Many people were also enraged by Kuhn’s description of most scientific activity as mere “puzzle-solving” — as if mankind’s most earnest quest for knowledge was akin to doing the Times crossword. In fact, these critics were over-sensitive. A puzzle is something to which there is a solution. That does not mean that finding it is easy or that it will not require great ingenuity and sustained effort. The unconscionably expensive quest for the Higgs boson that has recently come to fruition at Cern, for example, is a prime example of puzzle-solving, because the existence of the particle was predicted by the prevailing paradigm, the so-called “standard model” of particle physics.
What really set the cat among the philosophical pigeons was one implication of Kuhn’s account of the process of paradigm change. He argued that competing paradigms are “incommensurable:” that is to say, there exists no objective way of assessing their relative merits. There is no way, for example, that one could make a checklist comparing the merits of Newtonian mechanics (which applies to snooker balls and planets, but not to anything that goes on inside the atom) and quantum mechanics (which deals with what happens at the sub-atomic level). However, if rival paradigms are really incommensurable, then does not that imply that scientific revolutions must be based — at least in part — on irrational grounds? In which case, are not the paradigm shifts that we celebrate as great intellectual breakthroughs merely the result of outbreaks of mob psychology?
Kuhn’s book spawned a whole industry of commentary, interpretation and exegesis. His emphasis on the importance of communities of scientists clustered round a shared paradigm essentially triggered the growth of a new academic discipline — the sociology of science — in which researchers began to examine scientific disciplines much as anthropologists studied exotic tribes and in which science was regarded not as a sacred, untouchable product of the Enlightenment, but as just another subculture.
As for his big idea — that of a “paradigm” as an intellectual framework that makes research possible — well, it quickly escaped into the wild and took on a life of its own. Hucksters, marketers and business-school professors adopted it as a way of explaining the need for radical changes of world-view in their clients. And social scientists saw the adoption of a paradigm as a route to respectability and research funding, which in due course led to the emergence of pathological paradigms in fields such as economics, which came to esteem mastery of mathematics over an understanding of how banking actually works, with the consequences that we now have to endure.
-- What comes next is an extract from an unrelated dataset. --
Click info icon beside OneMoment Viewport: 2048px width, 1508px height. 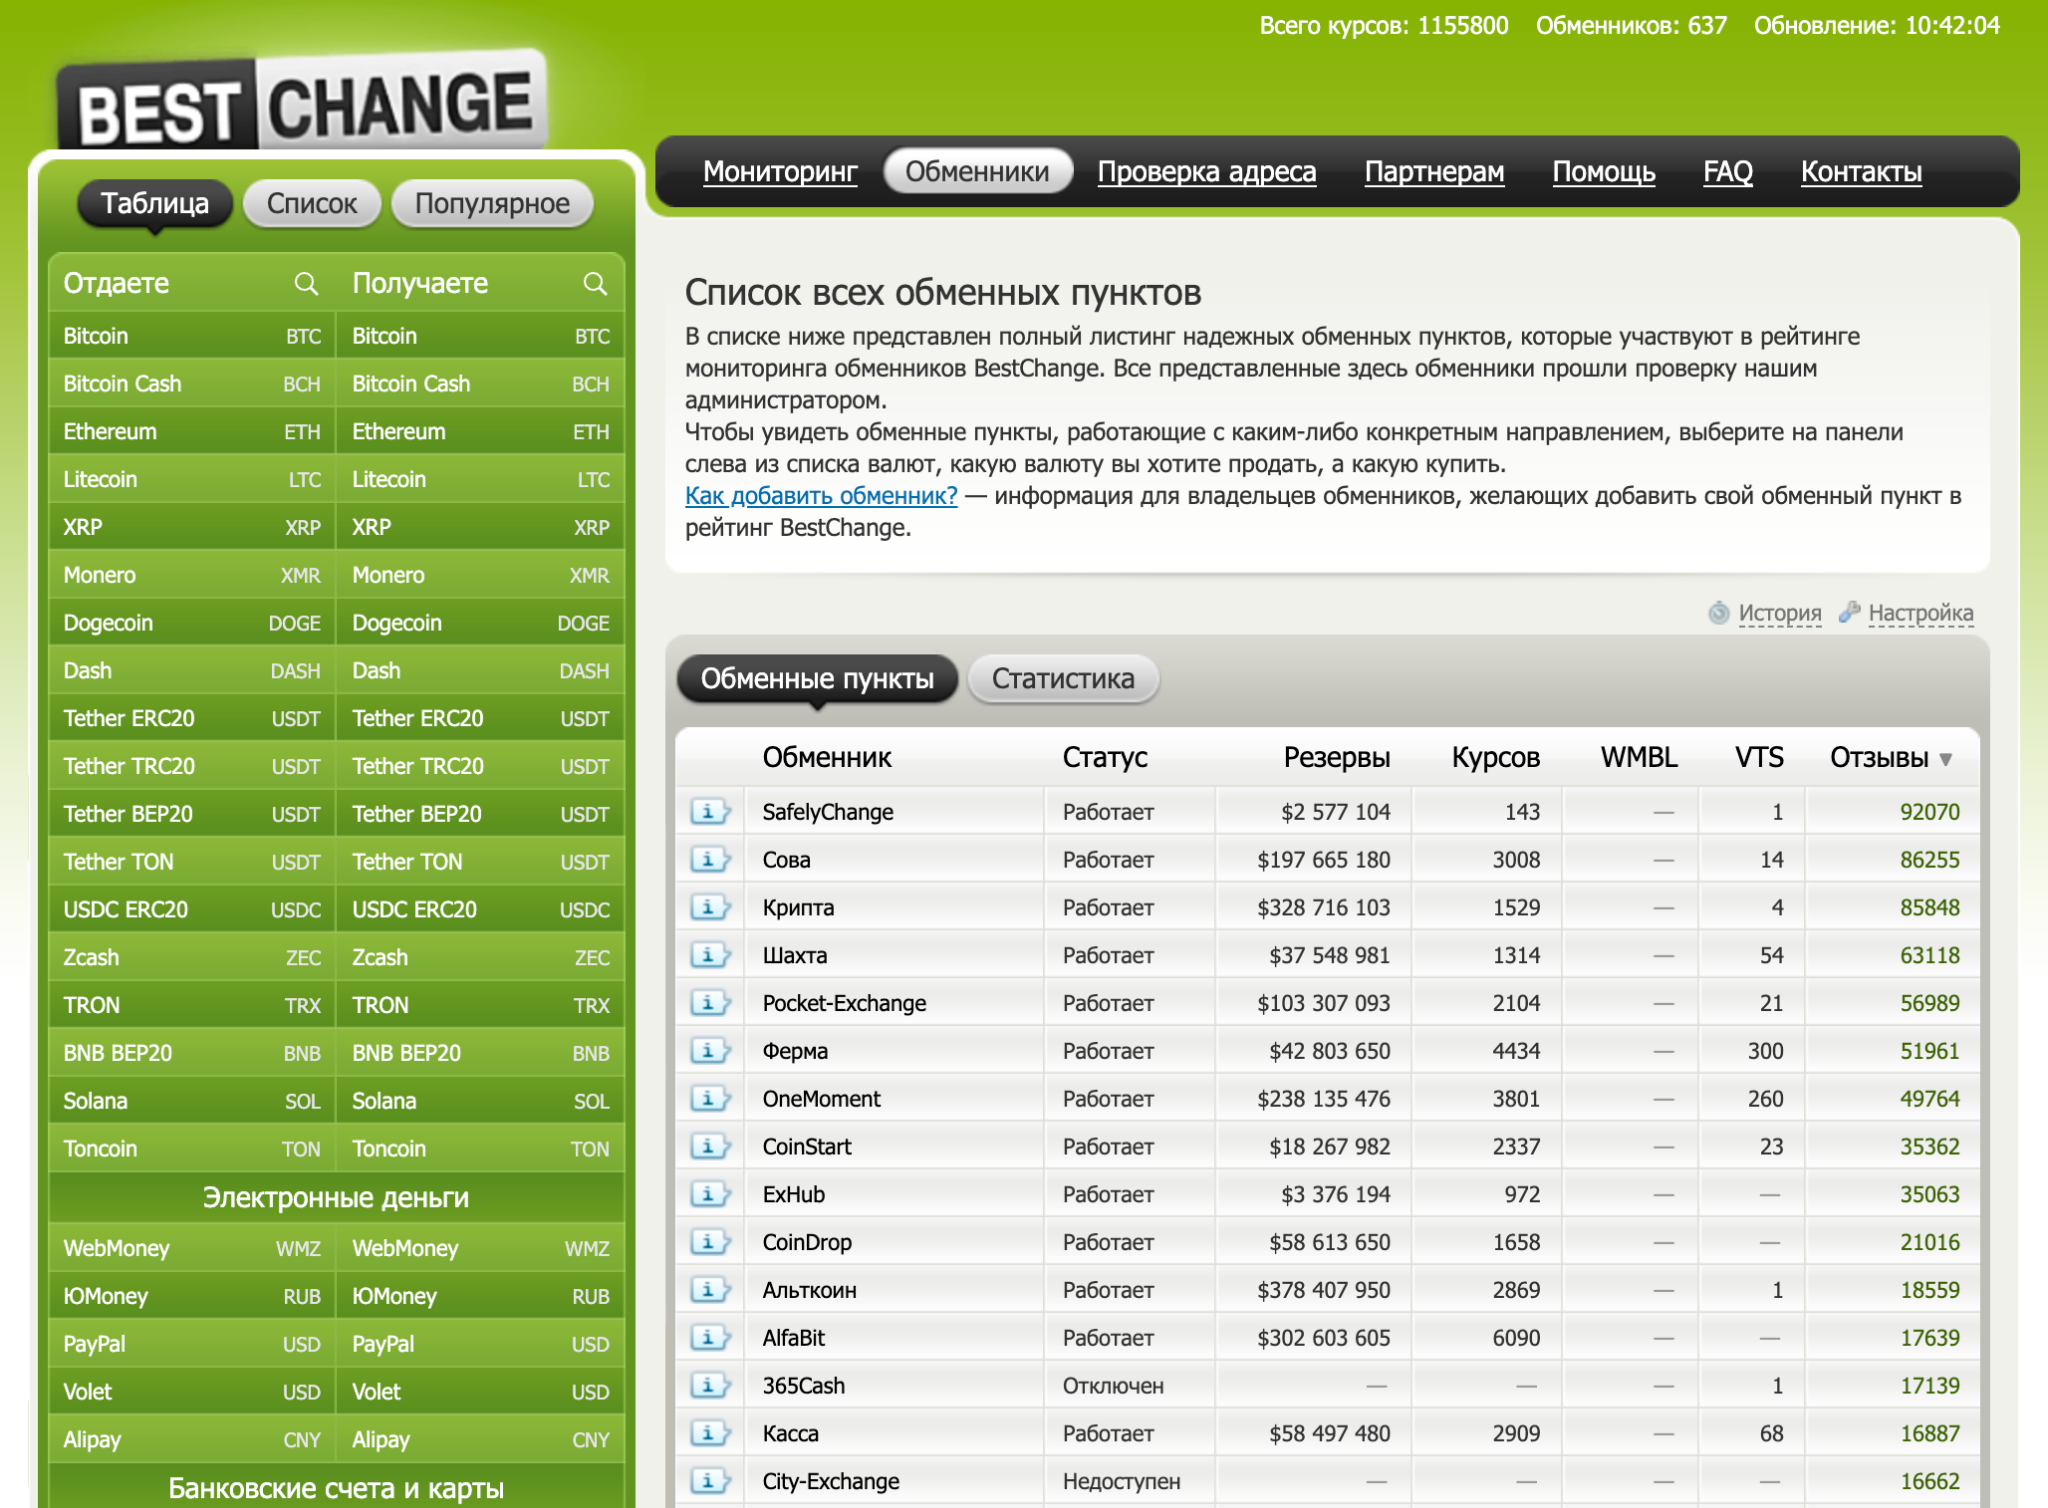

The most intriguing idea is to use Kuhn’s thinking to interpret his own achievement. In his quiet way, he brought about a conceptual revolution by triggering a shift in our understanding of science from a Whiggish paradigm to a Kuhnian one, and much of what is now done in the history and philosophy of science might be regarded as “normal” science within the new paradigm. However, already the anomalies are beginning to accumulate. Kuhn, like Popper, thought that science was mainly about theory, but an increasing amount of cutting-edge scientific research is data rather than theory-driven. And while physics was undoubtedly the Queen of the Sciences when Structure ... was being written, that role has now passed to molecular genetics and biotechnology. Does Kuhn’s analysis hold good for these new areas of science? And if not, is it not time for a paradigm shift?
In the meantime, if you are making a list of books to read before you die, Kuhn’s masterwork is one.